[Material shown Boundary: Start]

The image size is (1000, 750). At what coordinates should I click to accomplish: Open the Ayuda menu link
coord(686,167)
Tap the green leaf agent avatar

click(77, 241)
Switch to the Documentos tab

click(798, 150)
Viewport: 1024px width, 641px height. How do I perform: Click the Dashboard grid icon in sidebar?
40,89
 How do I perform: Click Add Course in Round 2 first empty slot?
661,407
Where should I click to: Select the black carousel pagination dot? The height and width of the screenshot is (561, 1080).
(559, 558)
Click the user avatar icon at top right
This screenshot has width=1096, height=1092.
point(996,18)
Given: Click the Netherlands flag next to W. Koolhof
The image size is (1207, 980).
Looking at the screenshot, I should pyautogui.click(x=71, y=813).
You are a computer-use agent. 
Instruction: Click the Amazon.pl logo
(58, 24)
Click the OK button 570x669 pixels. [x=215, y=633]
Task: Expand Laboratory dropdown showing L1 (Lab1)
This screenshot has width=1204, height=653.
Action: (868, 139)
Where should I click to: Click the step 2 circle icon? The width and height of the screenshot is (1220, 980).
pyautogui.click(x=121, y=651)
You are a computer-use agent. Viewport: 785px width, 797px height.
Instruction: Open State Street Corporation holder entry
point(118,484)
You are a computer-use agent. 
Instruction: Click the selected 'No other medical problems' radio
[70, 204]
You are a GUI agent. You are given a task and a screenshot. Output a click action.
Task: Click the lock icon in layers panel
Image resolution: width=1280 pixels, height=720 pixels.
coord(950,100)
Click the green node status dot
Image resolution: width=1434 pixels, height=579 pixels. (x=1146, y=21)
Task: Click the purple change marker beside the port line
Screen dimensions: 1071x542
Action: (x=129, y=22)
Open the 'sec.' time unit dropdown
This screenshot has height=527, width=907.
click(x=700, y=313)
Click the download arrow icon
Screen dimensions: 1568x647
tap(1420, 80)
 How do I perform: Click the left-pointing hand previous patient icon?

[Material shown Boundary: End]

_Exercise_
Display each line of the data where "dropdown" occurs.

_Written response_
Task: Expand Laboratory dropdown showing L1 (Lab1)
Open the 'sec.' time unit dropdown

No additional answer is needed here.